* [RECORDS SHOWN]

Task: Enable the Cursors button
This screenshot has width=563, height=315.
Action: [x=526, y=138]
---
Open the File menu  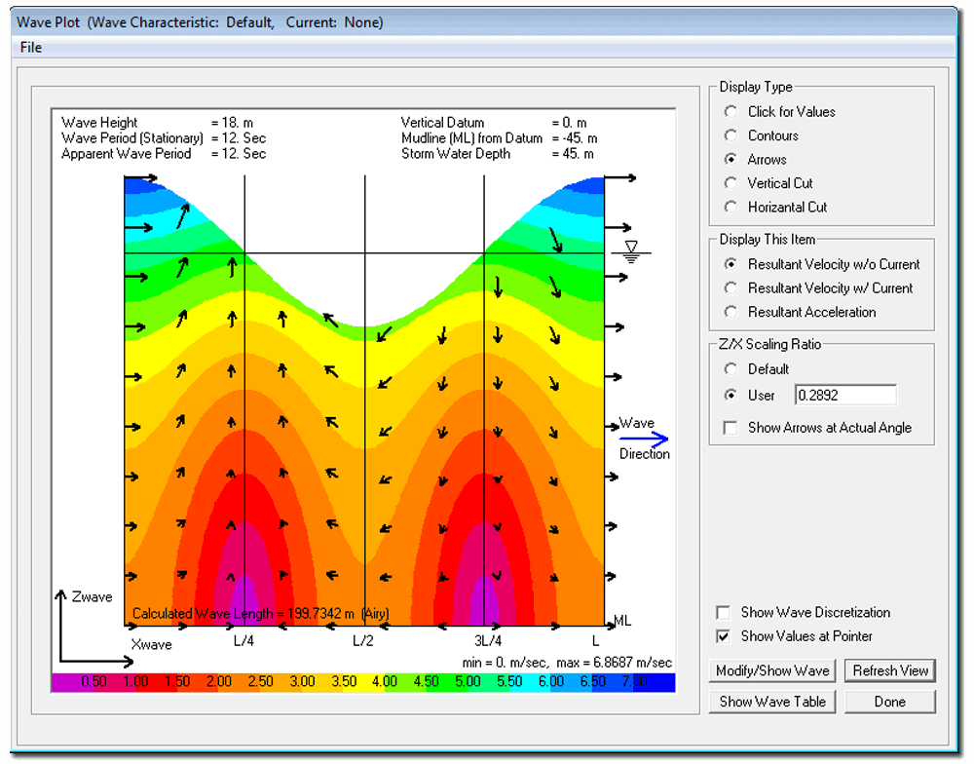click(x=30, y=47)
--
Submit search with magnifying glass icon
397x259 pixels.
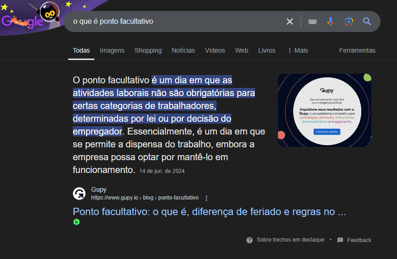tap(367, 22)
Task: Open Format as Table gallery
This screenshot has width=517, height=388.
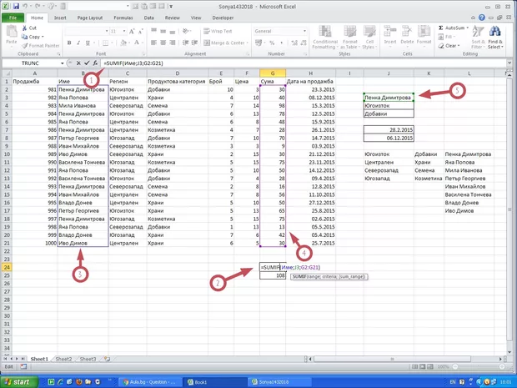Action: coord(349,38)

* [PROBLEM REQUIREMENTS]
Lines in the listing above that contain the word "Task" must be copied; leave out the rest.

* [RESPONSE AREA]
Task: Enable the Cursors button
Task: Open Format as Table gallery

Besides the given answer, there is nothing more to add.